_Exercise set_
a) List every imaging finding that the caption in the pneumonia extract describes on the CT scan.
b) Copy the section of the pneumonia extract that opens with the words containing "Disposition" and closes with "admit a patient.", keeping every word unchanged.
c) Give what follows the pneumonia extract, starting after its last sentence.

_Extract to read_
**********
CT chest (axial plane; lung window) of a patient with pneumonia and lung abscesses
Two thick-walled cavitary lesions (green overlay) are seen in the right middle lobe. A sharp air-fluid level is visible within the anterior cavity. Air bronchograms (examples indicated by red overlays) are present within the surrounding consolidation.
Source: “PulmonaryabsNo” by Doc James, Wikimedia commons, licensed under CC BY-SA 4.0. The supplementary image with overlays of relevant areas was adapted from the image mentioned above and licensed under CC BY-SA 4.0.
Disposition
Criteria for hospitalization [18][22]
Every patient should be assessed individually; clinical judgment is the most important factor. The pneumonia severity index (PSI) and the CURB-65 score are tools that can help to determine whether to admit a patient.
**********
_Stored data_
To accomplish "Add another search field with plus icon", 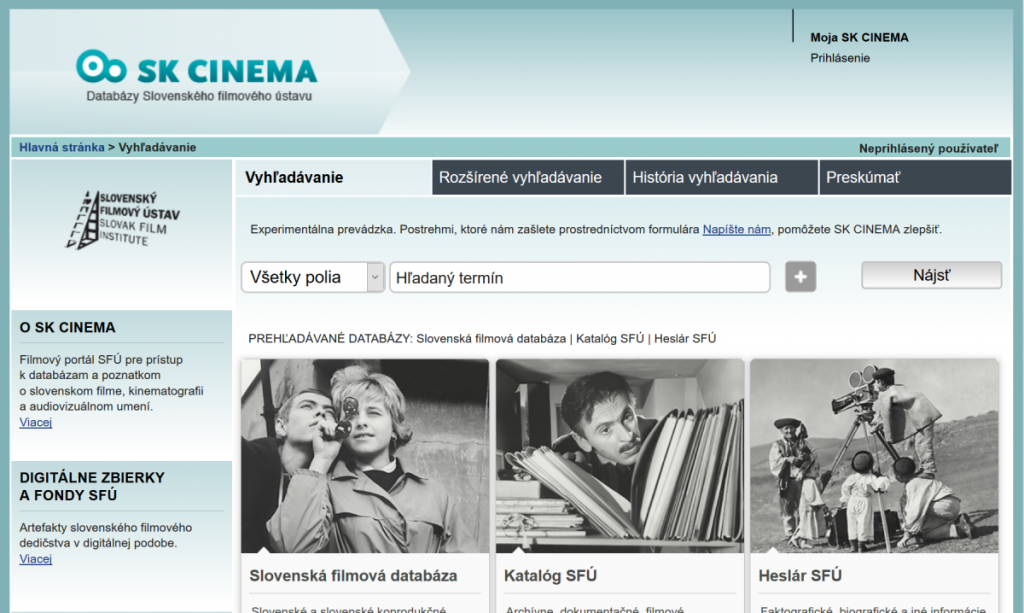I will (x=800, y=277).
**********
_Solved tasks_
a)
- Two thick-walled cavitary lesions in the right middle lobe
- A sharp air-fluid level within the anterior cavity
- Air bronchograms
- The surrounding consolidation

b)
Disposition
Criteria for hospitalization [18][22]
Every patient should be assessed individually; clinical judgment is the most important factor. The pneumonia severity index (PSI) and the CURB-65 score are tools that can help to determine whether to admit a patient.

c)
-
Pneumonia severity index (PSI/PORT score) [18][30]
- Patients are assigned to one of five risk classes based on a more complex point system than in CURB-65.
- Points are distributed based on patient age, comorbidities, and lab results.
-
CURB-65 score ; [31]
- Confusion (disorientation, impaired consciousness)
- Serum Urea/BUN > 7 mmol/L
- Respiratory rate ≥ 30/min
- Blood pressure: systolic BP ≤ 90 mm Hg or diastolic BP ≤ 60 mm Hg
- Age ≥ 65 years
-
Interpretation
- Each finding is assigned 1 point.
- CURB-65 score 0 or 1: The patient may be treated as an outpatient.
- CURB-65 score ≥ 2: Hospitalization is indicated.
- CURB-65 score ≥ 3: Consider ICU level of care.
-
CRB-65 score (if serum urea is not known or unavailable)
- CRB-65 score of 0: The patient may be treated as an outpatient.
- CRB-65 score of ≥ 1: Hospitalization is recommended.
The CURB-65 score and PSI are tools for evaluating the risk of mortality. They have not been validated for determining the necessity for ICU admission.
Criteria for ICU admission (severe CAP) [18][22]
- The IDSA/ATS criteria for severe CAP can be used to triage patients with CAP and guide diagnostic testing and empiric antibiotic therapy decisions. [18]
- The decision of whether to admit a patient to the ICU should be based on clinical judgment.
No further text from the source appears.